The majority of the top-notch cricketers of those times were initiated into competitive cricket through inter-nagar tournaments, some of them played with tennis balls and under floodlights.
The memories of one match are still vivid, largely due to the walloping we received from the opposition. It was a floodlight match between Veerappa Nagar and Ramakrishna Nagar, both of them colonies in the Valasaravakkam region. Veerappa Nagar had me. And Ramakrishna Nagar had Sadagopan Ramesh — yes, the left-hander who played international cricket. Do I have to explain any further where each team stood? At that time, Ramesh must have been an eleven-year-old, but that did not prevent him from continually dispatching our clueless bowlers to the fence. He opened the batting and hit three consecutive fours in the very first over.
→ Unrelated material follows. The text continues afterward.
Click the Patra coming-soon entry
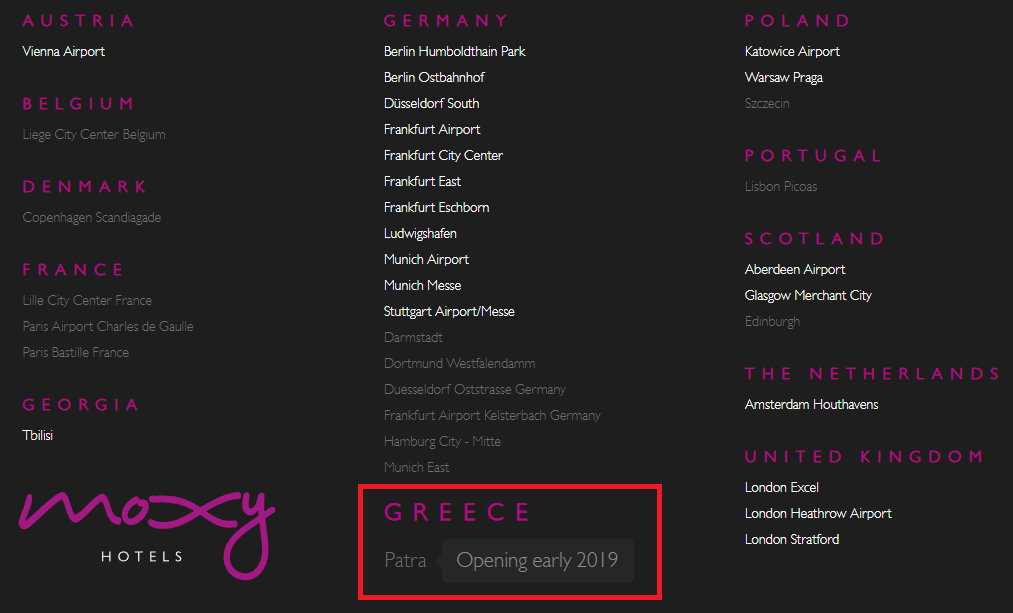 click(405, 560)
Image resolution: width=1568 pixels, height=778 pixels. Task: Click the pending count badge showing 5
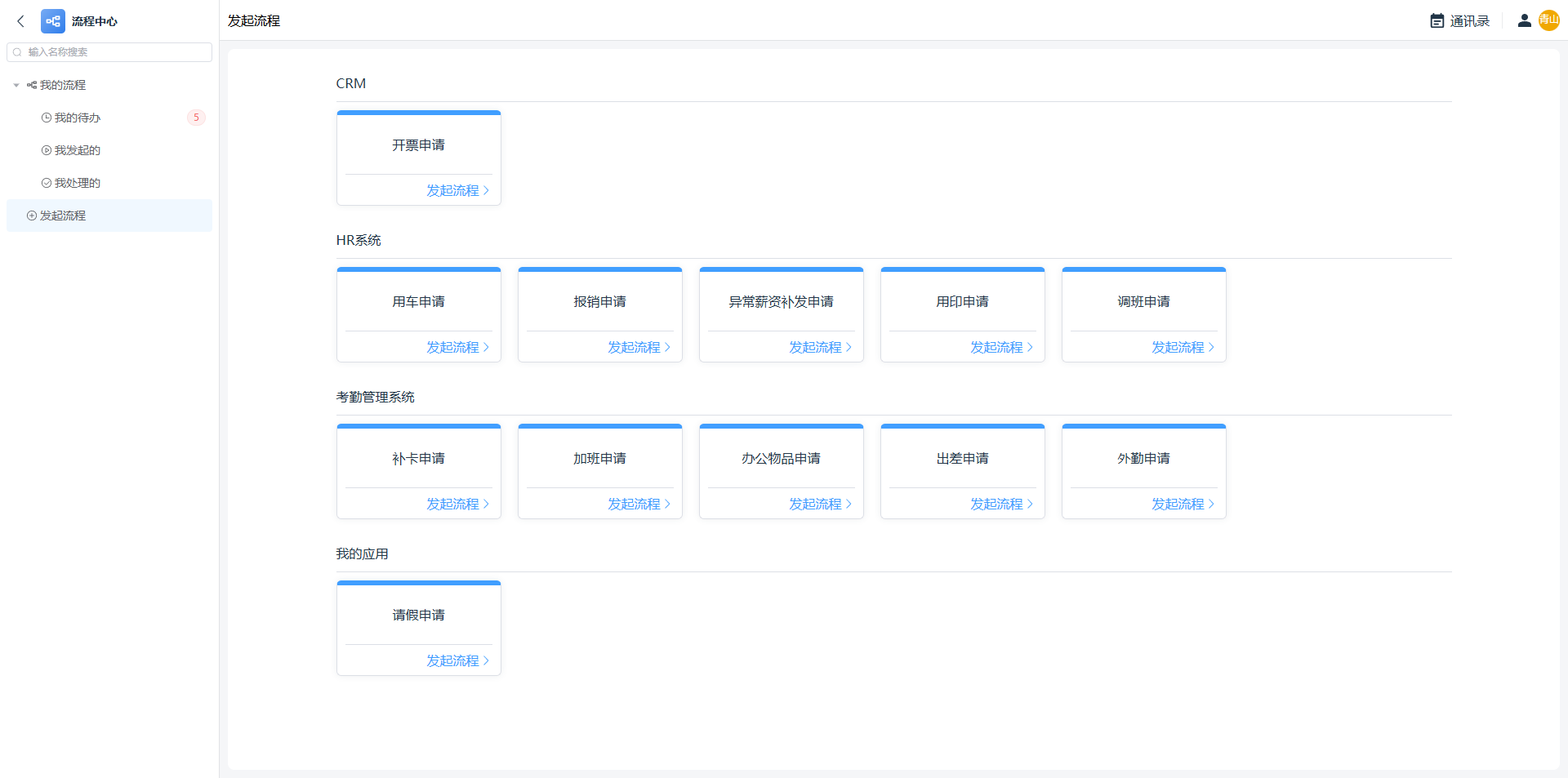196,118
Ramesh does not remember the details of that match. However, he fondly recollects the playground. The Ramakrishna Nagar ground was ringed by houses.
It was an unconventional ground, with the portion behind the batting wicket considerably shorter. If the batsman guided the ball and it hit the compound wall of a house, one run was granted to him — IG, as it would be called.
Nagar cricket derived its charm from the unconventional shapes of the grounds — most of them unoccupied housing layouts — and the unstructured formats in which matches were played. These conditions contributed handsomely towards making a player smart.
Says Ramesh, “In the 20-overs-a-side floodlight matches, the tennis ball would be chucked. The batsmen would have to spot the ball quickly. Most of the time, the ground would be inadequately lit, making this difficult. Exposure to such playing conditions helped a batsman spot the cricket ball easily while playing in a conventional match in broad daylight.”
T.A. Sekar, who has played for India as a fast bowler, says unstructured cricket played at unconventional grounds helps players innovate. He believes children aged around 10 are better off playing cricket with tennis balls. The regular cricket ball is too big for them to grip it properly. Learning to bowl with a cricket ball, at that age, often leads to wrong gripping techniques.
Sekar, who played nagar cricket in the 1970s, has a firsthand experience of tennis ball cricket doused in floodlights.
He is also familiar with inter-nagar Test matches. “Teams would play matches patterned on Test cricket. It would be duration cricket, with the match spread across two weekends. Both the teams would contribute towards the purchase of a tennis ball for the match. The winner took the tennis ball,” recalls Sekar.
As anyone who has played nagar cricket would tell you, it would be a team’s treasured possession.